De Rosnay fits a number of considerable issues into her compact book. Let’s start with the theme common to both stories—the varying degrees of culpability displayed by the characters. We first see the outright collaboration of the French authorities, who eagerly exceeded what the SS ordered by including over 4,000 Jewish children in the Vel d’Hiv Roundup. Collaboration shades into complicity as we watch the behavior of the landlady at Sarah’s apartment building, as well as that of various characters who see and do nothing. And then there’s the Tézac family, Julia’s in-laws, who passively benefit from the situation by moving into the large and suddenly vacant apartment of Sarah’s family only a few days after the Roundup. They suspect, but choose to ignore until confronted by Sarah’s return. And finally, there are Julia’s husband and his aged grandmother, who simply bury the past altogether and hope everyone will forget.

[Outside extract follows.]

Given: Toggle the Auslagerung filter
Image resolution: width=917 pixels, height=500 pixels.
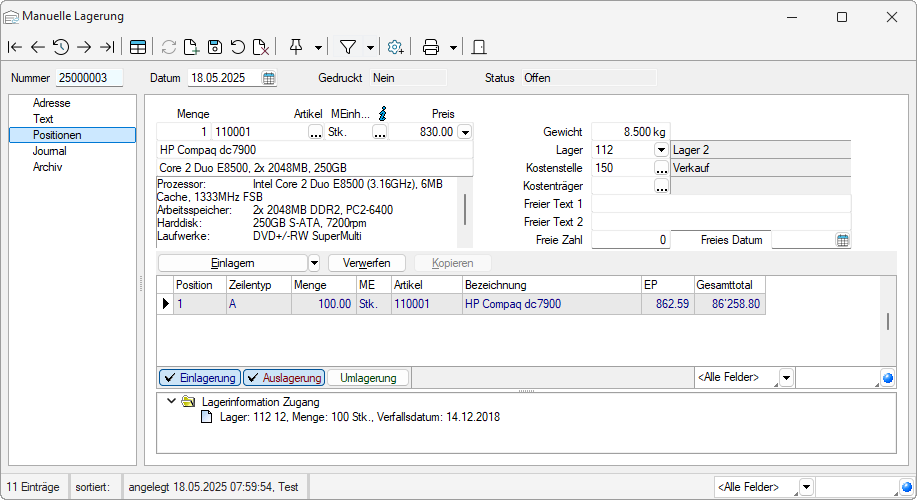Looking at the screenshot, I should pos(284,378).

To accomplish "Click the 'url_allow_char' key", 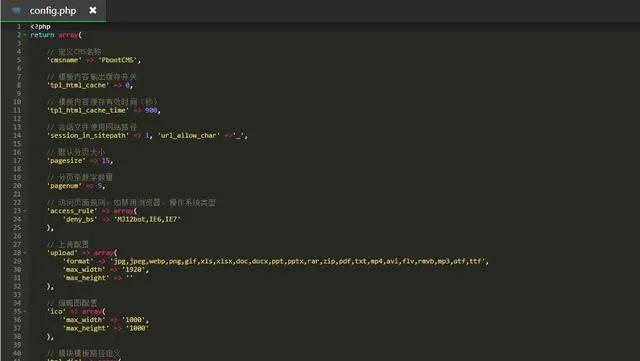I will (x=189, y=135).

De Rosnay’s story forces us to consider other, yet equally important questions. What is identity? Is it right to confront someone with the fact that a parent was not who she says she was, and by extension, you as her child are not who you think you are? This happens twice in “Sarah’s Key”, the first, with a happy outcome, when Julia’s father-in-law learns that his own father, despite all appearances, never forgot Sarah. And then because of Julia’s compulsion to learn Sarah’s fate, she meets her son, who is shocked to learn of his mother’s experiences. He almost nastily denies what Julia’s investigation has uncovered, but after the passage of time, comes to embrace it, as well as the woman who brought him this knowledge. Though it’s easy to foresee, the tribute Julia ultimately pays Sarah is a fitting end to both stories.

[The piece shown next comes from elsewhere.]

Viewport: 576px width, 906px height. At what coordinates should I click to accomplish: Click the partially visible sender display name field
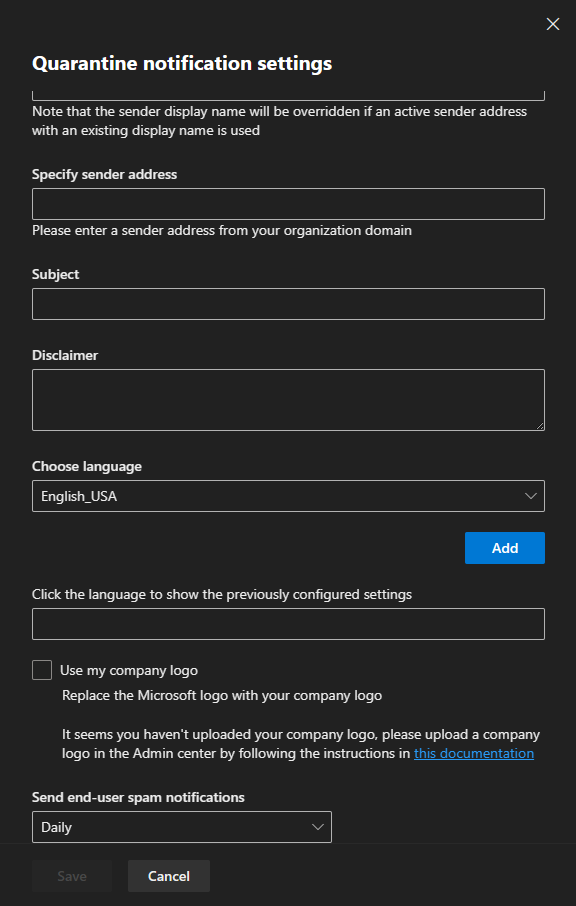click(x=288, y=95)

The historic background of de Rosnay’s novel is little known in the U.S., where the myth persists that all of France fought in the Resistance during World War II down to the last man, woman and child. I already knew about the Vel d’Hiv Roundup—oddly enough, not because I had been a college history major, but through another excellent novel I had read in high school, “An Infinity of Mirrors” by Richard Condon, the author of “The Manchurian Candidate”. The shades of gray involved in the story of France during World War II can’t be described in a 30-second sound bite; the post-war sweeping of this history under the rug by the French themselves is another reason why we know so little about it. In fact it wasn’t until 1995 that a French official, in this case President Jacques Chirac, publicly acknowledged the nation’s complicity in the Vel d’Hiv Roundup and other similar actions during the Occupation.

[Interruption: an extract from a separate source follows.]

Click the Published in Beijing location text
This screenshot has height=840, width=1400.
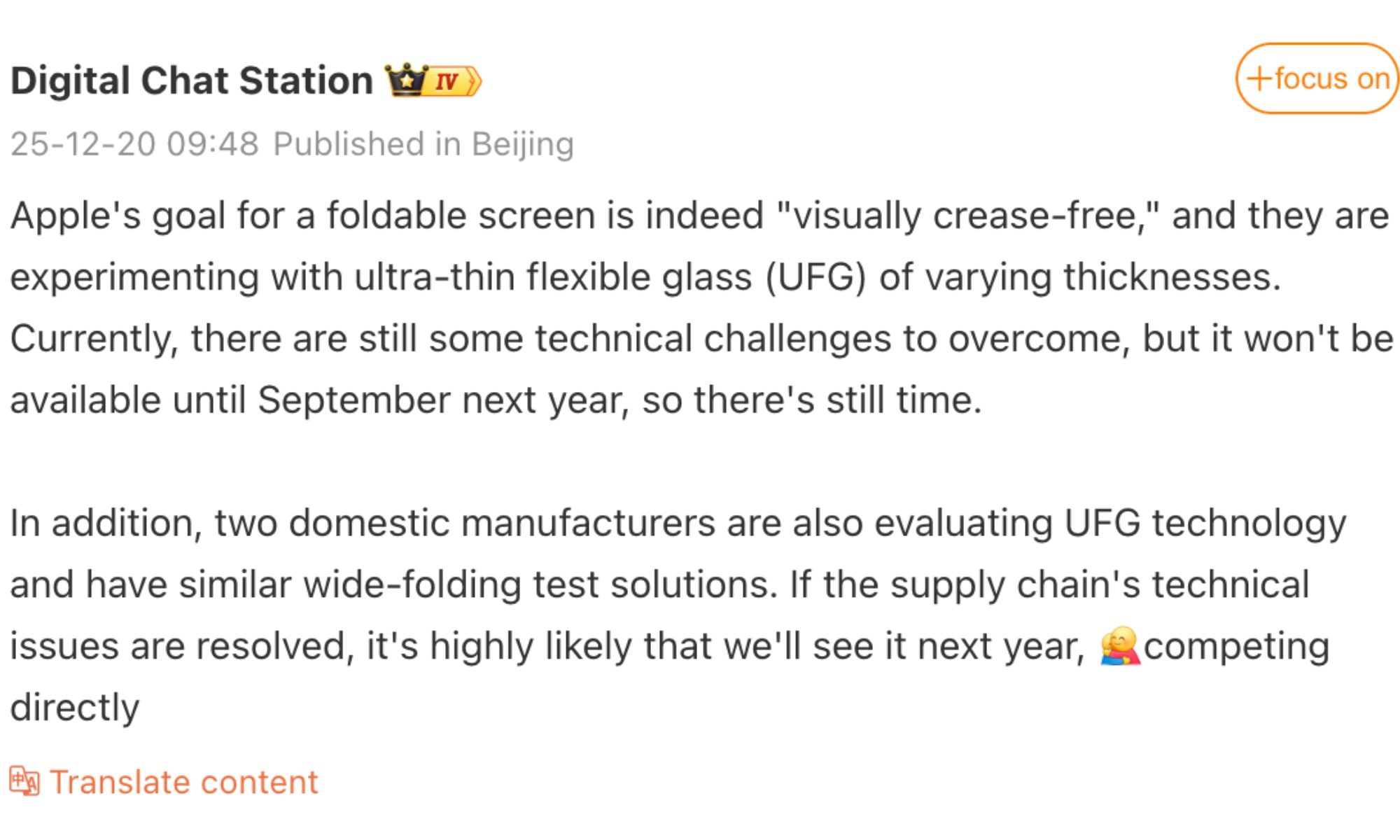[423, 144]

Whether as novel or film, “Sarah’s Key” is a haunting experience. The movie follows the book version of Sarah’s story very closely, but Julia’s story loses some key elements in the translation to film—her background and marriage, the role her daughter plays in uncovering Sarah’s fate, and most prominently, the elimination of several of Julia’s in-laws and friends whose views and experiences illustrate a fascinating range of reactions to her investigation. There are also some subtle but important differences in the details. Both book and film contain a scene in which the Dufaures, the older couple who shelter Sarah, offer a bribe to a French official to refrain from demanding identity papers for the child they’re hiding in plain sight. Tellingly, in the novel he pockets the cash without further question; in the film he sees the bills, yet nobly declines the money, letting Sarah pass as the couple’s grandchild. I don’t think I’m being overly cynical by saying that the scene as related in the novel is closer to reality.

The film features some excellent performances by Kristin Scott Thomas as Julia, Niels Arestrup and Dominique Frot as the Dufaures, and especially Mélusine Mayance as Sarah. The DVD version has a lengthy and engrossing “Making of…” that adds to the experience in important ways. Both the movie and the book are well worth your time.